# Second Message from Datu Kelly Worden...



## Don Rearic (Jan 6, 2002)

> *During the 80's on the West coast Professor put much emphasis on the bolo. Additionally, Professor pointed out to me because of the location of my school, i.e., in the military area of Ft. Lewis, McChord AFB, Bremerton Navel Base and the National Guard, I should specialize in the bladed arts. Additionally, before training with Remy I received my black belt in Combat Arnis from J. Cui Brocka. I would have to go into storage to track certificates but 1981 sounds right. David Bird and I were the only one certified in the U.S. Cliff Lenderman left the flock after receiving a Trainer Certification and joined with Inosanto.
> 
> Cui was in the U.S. Rangers and was the last to receive National recognition from President Marcos for Sports Abroad, Cui also was a certified Jungle Warfare Instructor, long story short, my blade craft was being established early on, i.e., "Biker Ryu," during the time I ran in the circles of my brother, I witnessed several serious slashings and one killing within the "sphere of steel" i.e., by knives...
> 
> ...


----------



## jaybacca72 (Jan 6, 2002)

i was wondering about your knife making and who taught you it? this post is in no way trying to start something so please do not take it that way. just to let you know i am an apprentice knife maker to my cousin Joe Arnold who has made knives for over 20yrs and is a voting member in the knifemakers guild. do you do stock removal or forge your own? have you worked with any damascus? iam curious to where you learned or are you self taught like so many makers,i feel very fortunate to leaarn from my cousin and Darryll Hibben(brother to gil)who also teaches me when i see him because their previous mistakes make my learning curve much easier. who are your favourite makers and why?
later 
jaybacca
by the way i just fininished training at Datu Hartman's and it was great,we worked on the basics and some tappi tappi and a great time was had by all,and we even watched some tapes on Datu Worden and from what i saw i liked but you can definitely see his other influences besides modern arnis.


----------



## zenman (Jan 6, 2002)

Pappy Geo posted a notice of this sad occasion in the General Martial Arts Talk section of this forum.  Geo has also posted an email statement from Master Dantes concerning this issue.


----------



## Don Rearic (Jan 6, 2002)

> _Originally posted by jaybacca72 _
> *...do you do stock removal or forge your own?*



I don't think Datu Kelly has been forging. I also don't know if he will in the future. He is into stock removal at the moment. 



> *have you worked with any damascus?*



I do believe the knife he refers to as the "doblata" or "Baliktaran," at least one of them, was damascus.

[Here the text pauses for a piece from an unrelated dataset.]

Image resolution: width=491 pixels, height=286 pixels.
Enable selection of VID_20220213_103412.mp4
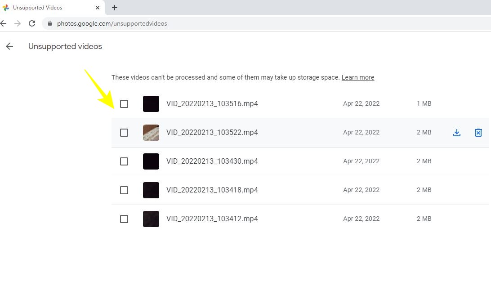coord(125,219)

> *iam curious to where you learned or are you self taught like so many makers...*



I will ask him when I speak to him tomorrow or the next day. I know I introduced him to a Gentleman personally a couple of years ago who specializes in Fighting Knives for Filipino Martial Artists. He has also worked with Custom Maker Pat Crawford on the WORTAC Folder and Custom Maker Bud Nealy on the Fixed Blade version of the WORTAC. I will try to get the rest of the info for you soon.



> *...and we even watched some tapes on Datu Worden and from what i saw i liked but you can definitely see his other influences besides modern arnis.*



I think it depends on what you watched! What was it specifically?


----------